The Pretty Reckless, For I Am Death Review

Rock

by Semus Fitzpatrick

The Pretty Reckless return after four years with “For I Am Death,” a three-and-a-half-minute adventure in modern hard-rock architecture. It’s a track that understands pacing, texture, and voltage. This song reminds us how much power exists between great songwriting and commanding singing.

A dry, biting guitar riff opens the piece, its midrange crunch left un-sweetened by ambience, an aesthetic choice that instantly feels deliberate and pulls you into the soundstage. When the band enters tutti, the sonic field expands laterally rather than vertically: bass locks in unison with the riff, drums slam on the downbeat, and the compression envelope keeps the transients sharp. The effect is cinematic momentum without excess density.

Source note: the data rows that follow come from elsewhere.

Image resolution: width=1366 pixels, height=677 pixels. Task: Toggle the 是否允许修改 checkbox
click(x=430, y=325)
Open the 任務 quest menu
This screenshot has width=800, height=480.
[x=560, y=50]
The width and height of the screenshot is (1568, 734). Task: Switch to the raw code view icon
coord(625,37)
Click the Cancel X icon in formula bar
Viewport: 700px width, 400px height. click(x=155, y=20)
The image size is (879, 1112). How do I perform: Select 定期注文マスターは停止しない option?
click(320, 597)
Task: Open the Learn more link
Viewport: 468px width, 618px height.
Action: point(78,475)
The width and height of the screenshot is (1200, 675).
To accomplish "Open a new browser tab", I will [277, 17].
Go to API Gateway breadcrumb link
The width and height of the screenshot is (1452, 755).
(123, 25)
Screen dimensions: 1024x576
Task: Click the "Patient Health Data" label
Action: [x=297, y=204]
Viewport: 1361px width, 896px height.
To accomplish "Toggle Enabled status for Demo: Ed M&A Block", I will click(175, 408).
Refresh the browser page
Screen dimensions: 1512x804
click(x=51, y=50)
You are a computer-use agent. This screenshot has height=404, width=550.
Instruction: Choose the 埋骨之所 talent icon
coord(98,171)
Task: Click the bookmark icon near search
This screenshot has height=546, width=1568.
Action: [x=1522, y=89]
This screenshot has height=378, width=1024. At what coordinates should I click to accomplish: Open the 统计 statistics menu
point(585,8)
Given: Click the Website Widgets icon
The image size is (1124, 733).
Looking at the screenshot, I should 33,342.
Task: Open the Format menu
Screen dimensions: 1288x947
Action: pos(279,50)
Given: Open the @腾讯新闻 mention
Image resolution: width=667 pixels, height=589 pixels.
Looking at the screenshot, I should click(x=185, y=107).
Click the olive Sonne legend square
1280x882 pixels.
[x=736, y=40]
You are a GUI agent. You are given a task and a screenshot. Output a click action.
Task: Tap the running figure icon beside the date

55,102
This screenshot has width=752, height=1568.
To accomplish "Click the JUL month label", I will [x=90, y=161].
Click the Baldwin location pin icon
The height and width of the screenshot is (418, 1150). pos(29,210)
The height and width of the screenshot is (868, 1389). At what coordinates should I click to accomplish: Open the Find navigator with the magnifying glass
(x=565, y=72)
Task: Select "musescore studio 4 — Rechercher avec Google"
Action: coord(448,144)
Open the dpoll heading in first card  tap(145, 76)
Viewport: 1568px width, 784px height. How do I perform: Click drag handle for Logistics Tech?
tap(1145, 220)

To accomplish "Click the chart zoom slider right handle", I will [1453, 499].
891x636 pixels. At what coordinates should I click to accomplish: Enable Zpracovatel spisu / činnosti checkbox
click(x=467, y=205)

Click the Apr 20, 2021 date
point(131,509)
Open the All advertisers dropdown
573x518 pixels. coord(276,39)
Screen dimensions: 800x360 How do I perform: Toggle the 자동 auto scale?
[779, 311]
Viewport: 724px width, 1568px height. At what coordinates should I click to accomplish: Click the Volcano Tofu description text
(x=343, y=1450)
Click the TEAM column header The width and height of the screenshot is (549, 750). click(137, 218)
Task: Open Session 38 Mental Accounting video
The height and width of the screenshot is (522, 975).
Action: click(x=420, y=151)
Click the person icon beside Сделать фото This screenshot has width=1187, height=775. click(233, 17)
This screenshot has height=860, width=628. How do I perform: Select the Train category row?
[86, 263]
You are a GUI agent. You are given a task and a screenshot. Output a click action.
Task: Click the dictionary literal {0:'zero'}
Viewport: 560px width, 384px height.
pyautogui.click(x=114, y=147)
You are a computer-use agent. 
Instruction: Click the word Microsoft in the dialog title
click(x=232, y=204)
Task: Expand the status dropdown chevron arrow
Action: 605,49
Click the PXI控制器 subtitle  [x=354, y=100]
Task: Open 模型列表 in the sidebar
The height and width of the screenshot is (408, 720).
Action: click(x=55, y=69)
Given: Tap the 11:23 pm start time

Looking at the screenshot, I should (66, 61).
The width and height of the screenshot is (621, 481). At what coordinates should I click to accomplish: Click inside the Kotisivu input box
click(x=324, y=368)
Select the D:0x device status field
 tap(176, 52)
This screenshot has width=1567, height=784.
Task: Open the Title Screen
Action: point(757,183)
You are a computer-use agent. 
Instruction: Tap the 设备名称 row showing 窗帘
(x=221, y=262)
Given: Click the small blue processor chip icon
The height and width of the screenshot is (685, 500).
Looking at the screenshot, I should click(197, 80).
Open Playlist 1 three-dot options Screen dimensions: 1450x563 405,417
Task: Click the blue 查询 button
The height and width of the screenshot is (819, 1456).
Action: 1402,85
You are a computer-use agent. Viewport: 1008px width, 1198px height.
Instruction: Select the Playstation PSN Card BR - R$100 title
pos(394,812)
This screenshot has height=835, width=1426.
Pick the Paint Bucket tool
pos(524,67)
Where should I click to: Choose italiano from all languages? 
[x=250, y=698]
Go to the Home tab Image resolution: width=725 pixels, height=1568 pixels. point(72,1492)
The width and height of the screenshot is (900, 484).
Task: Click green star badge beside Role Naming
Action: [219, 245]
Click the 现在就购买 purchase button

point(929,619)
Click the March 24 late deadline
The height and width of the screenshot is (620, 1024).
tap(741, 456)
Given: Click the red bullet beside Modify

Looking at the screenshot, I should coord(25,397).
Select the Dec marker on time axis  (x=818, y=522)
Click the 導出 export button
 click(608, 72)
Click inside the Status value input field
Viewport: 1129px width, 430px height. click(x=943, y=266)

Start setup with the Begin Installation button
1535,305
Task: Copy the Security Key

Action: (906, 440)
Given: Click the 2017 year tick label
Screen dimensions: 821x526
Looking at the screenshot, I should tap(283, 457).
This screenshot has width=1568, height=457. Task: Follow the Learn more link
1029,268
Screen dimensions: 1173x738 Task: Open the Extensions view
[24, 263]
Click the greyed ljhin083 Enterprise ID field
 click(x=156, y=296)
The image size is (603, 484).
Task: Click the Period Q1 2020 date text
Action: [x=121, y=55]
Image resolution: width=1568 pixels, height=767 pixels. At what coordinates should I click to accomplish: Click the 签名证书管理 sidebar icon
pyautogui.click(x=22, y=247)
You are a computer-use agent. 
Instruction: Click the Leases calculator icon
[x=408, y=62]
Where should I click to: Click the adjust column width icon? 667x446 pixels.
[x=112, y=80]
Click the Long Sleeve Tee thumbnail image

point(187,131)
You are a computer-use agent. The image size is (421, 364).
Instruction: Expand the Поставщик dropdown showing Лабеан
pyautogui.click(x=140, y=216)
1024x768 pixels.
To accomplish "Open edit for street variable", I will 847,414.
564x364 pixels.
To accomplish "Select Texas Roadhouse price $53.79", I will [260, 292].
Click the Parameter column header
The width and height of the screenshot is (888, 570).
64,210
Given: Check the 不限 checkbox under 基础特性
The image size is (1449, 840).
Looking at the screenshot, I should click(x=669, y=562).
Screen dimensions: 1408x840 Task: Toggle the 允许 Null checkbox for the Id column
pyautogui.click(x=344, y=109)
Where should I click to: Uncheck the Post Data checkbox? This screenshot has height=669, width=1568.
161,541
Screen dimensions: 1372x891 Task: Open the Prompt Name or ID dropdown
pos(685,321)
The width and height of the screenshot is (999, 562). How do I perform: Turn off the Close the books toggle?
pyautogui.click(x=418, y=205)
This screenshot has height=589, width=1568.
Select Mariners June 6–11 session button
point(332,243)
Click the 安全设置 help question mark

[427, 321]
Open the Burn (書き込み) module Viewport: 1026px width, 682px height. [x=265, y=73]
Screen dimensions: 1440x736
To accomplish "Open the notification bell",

The form twists through sectional pivots with developing verse, pre-chorus, chorus, each shaped by rhythmic punctuation and controlled dynamic surges. Those ensemble stops and hits are not ornamental; they act as hinges, granting the arrangement both impact and air.

Taylor Momsen delivers a commanding performance that justifies her status as one of hard-rock’s most technically aware vocalists. Her entry answers the guitar riff like a second guitar line, focused, slightly overdriven, aligned with the bass and drums. She deploys bite and growl on the second pass, leaning into controlled rasp that sits squarely on pitch, not over it.

The chorus reveals her dynamic architecture as she climbs into her upper register without sacrificing body, supported by a mix that tucks the low mids slightly to let those overtone harmonics bloom. In the bridge, the key shift introduces contrast to a darker tonality, lower tessitura. Momsen’s chest resonance reasserts itself before she leaps into a clean falsetto burst. It’s a demonstration of register balance that makes her an outstanding rock vocalist.

Guitarist Ben Phillips builds the song around a modular riff with each return varied by voicing or harmonic add-on. The rhythm section’s fell is key as Mark Damon’s bass mirrors the guitar early, then separates subtly during the call and response, adding a sub-low bloom that thickens the stereo image. Jamie Perkins’ drumming maintains forward push through accent shifts rather than sheer volume with a well-placed snare and bass drum work steering tension across choruses.

The bridge’s acoustic-guitar layer is an inspired contrast, allowing a brief clearing that re-contextualizes the distortion when it returns. Mixing (credited to Jonathan Wyman) favors transient precision over loudness war fatigue; there’s punch, but also breath. The final chorus re-introduces the full ensemble with widened guitars, expanded reverb tail, and Momsen’s voice riding atop with unrestrained force.

“For I Am Death” signals a band unafraid of thematic or sonic extremity with production fullness to match. It ties their post-grunge lineage to contemporary fidelity with distortion sculpted, dynamics intentional, and the high energy vocal persona intact. A precise, high-voltage statement that re-establishes The Pretty Reckless as a benchmark for performance-driven hard rock in 2025. That’s the short of it!